Curiosité, une « consultation nationale » va suivre ( et non précéder ) cette loi d’orientation., dans un domaine plus ciblé et plus restreint ( en principe ! ). La note ministérielle du 18 octobre 1989 précise ses objectifs : « Le système éducatif doit mener sur lui-même et sur ses méthodes une réflexion qui s’organise, se construit, autour de l’élève dans toute sa spécificité : rythmes d’apprentissage différents, enseignement qui décloisonne les disciplines et permette à l’élève de trouver son chemin dans les apports de savoirs multiples, méthodes d’enseignement diversifiées qui abordent la transmission des connaissances de façon vivante. A ces préoccupations doivent s’ajouter les réflexions sur l’adaptation des programmes aux évolutions des sciences et des techniques et sur l’organisation des filières d’enseignement pour permettre la diversification des voies d’excellence ».

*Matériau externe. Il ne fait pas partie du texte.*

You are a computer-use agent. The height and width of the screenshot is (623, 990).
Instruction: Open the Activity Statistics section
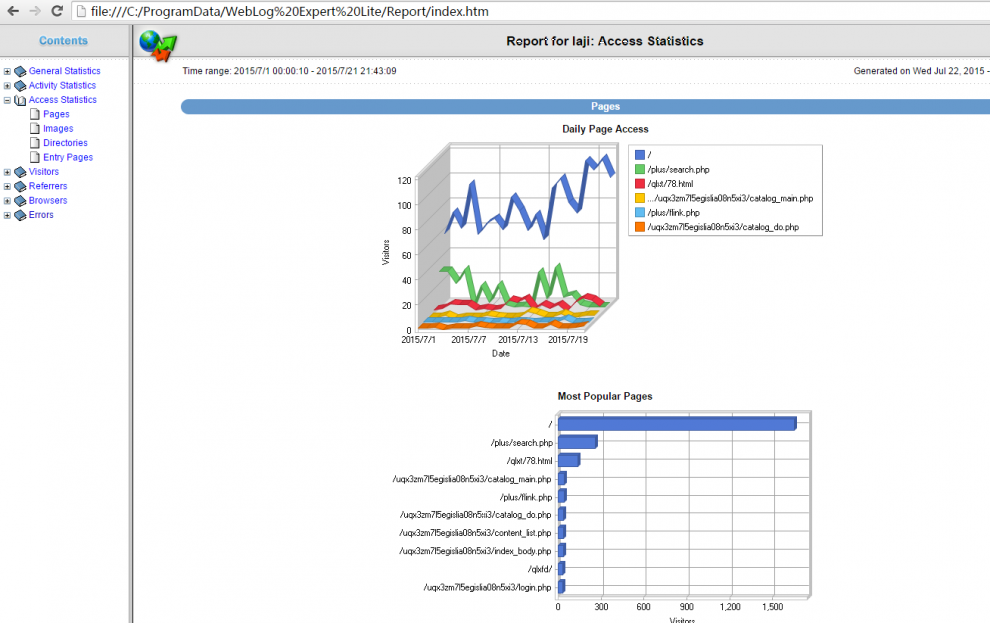tap(62, 86)
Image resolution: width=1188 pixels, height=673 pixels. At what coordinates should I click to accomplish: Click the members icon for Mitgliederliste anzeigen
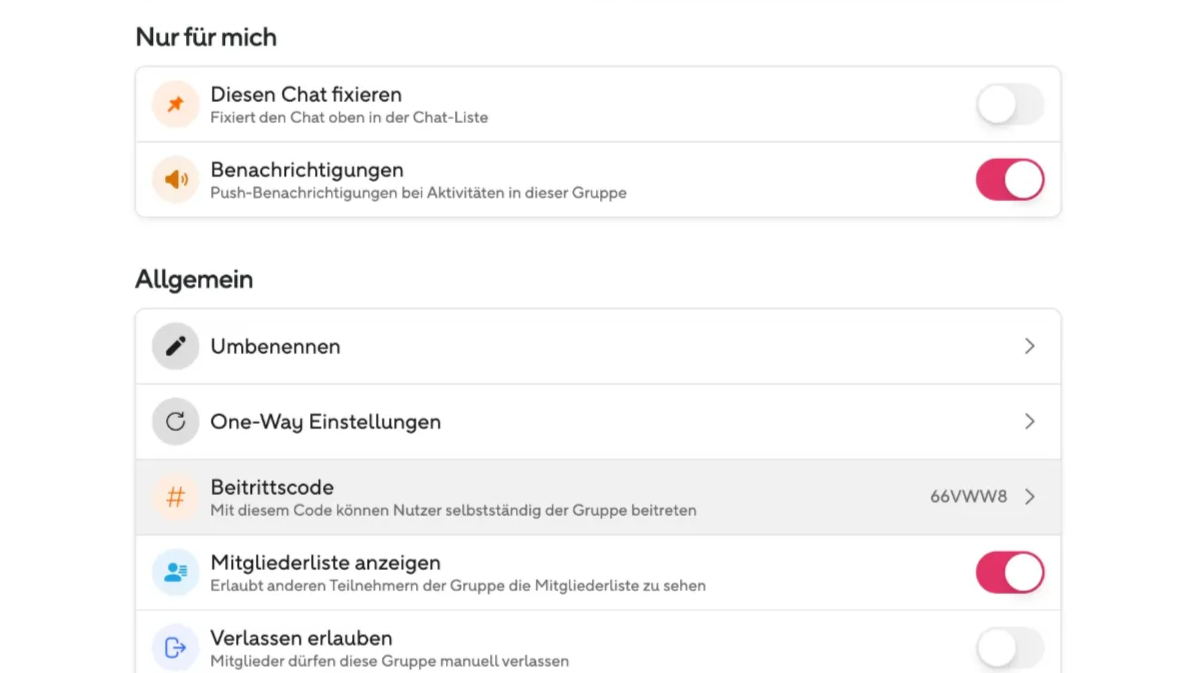coord(175,572)
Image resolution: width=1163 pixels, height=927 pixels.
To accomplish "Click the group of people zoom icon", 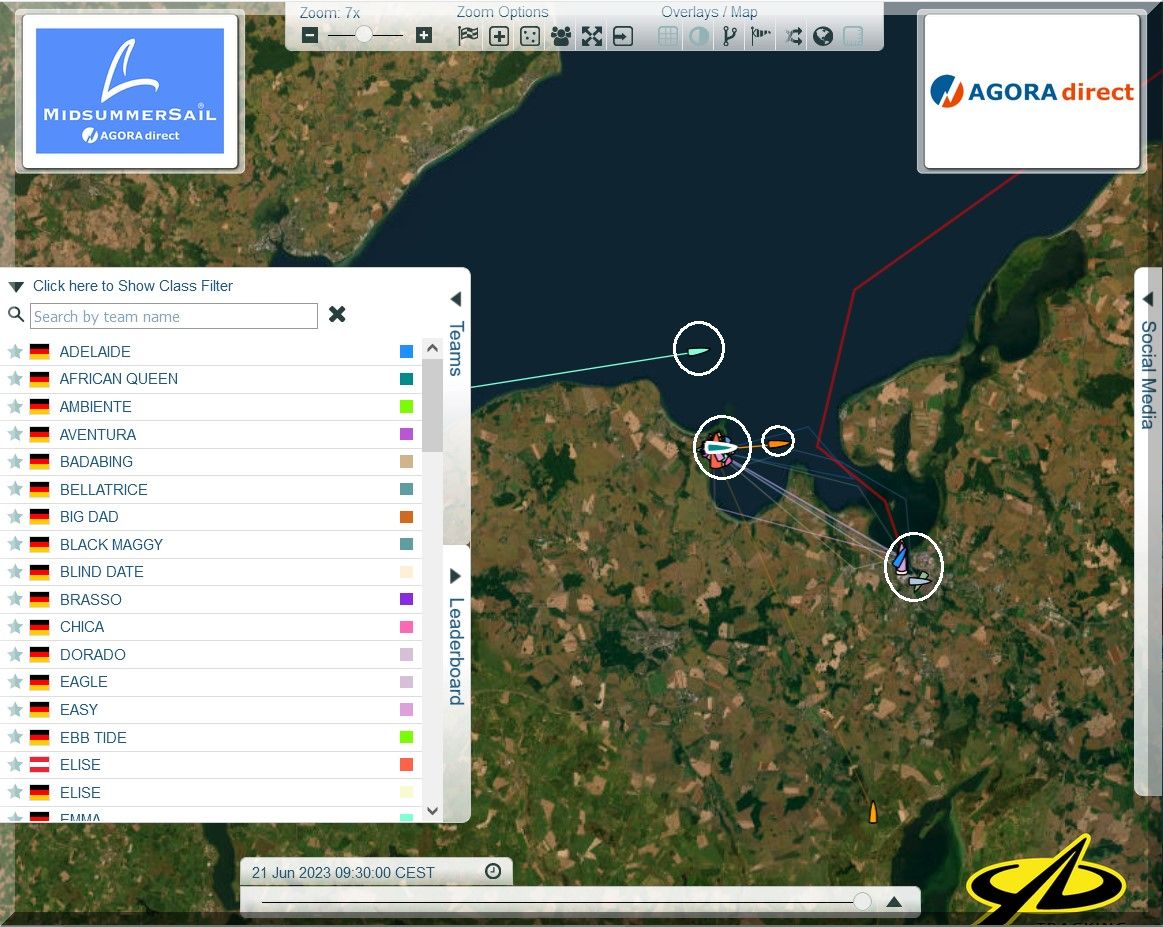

Un questionnaire est distribué à un million d’exemplaires. Une trentaine de colloques régionaux se tiennent à la fin de l’année 1989, préludes au colloque national de janvier 1990 ( qui réunit les présidents et les rapporteurs des colloques régionaux autour du ministre de l’Education nationale Lionel Jospin ).

Pour préparer cette consultation, dès la fin de l’année 1988, une commission de réflexion avait été instituée par Lionel Jospin. Présidée par Pierre Bourdieu et François Gros ( et composée d’une douzaine de membres dont la plupart président des « missions de réflexion » par grandes disciplines »), elle avait reçu pour mission de « procéder à une révision des savoirs enseignés en veillant à renforcer la cohérence et l’unité de ces savoirs » ).

Mais les conclusions de ces travaux ne sont rendus publics que très tardivement ( en décembre 1989 ) et n’irriguent guère les débats de la « consultation nationale » qui se transforme ipso facto en « Etats généraux » de l’enseignement tous azimuts.. Et qui donne à beaucoup l’illusion rétrospective que la loi d’orientation du 14 juillet 1989 avait été précédée d’une vaste « consultation nationale »… O mémoire, o histoire.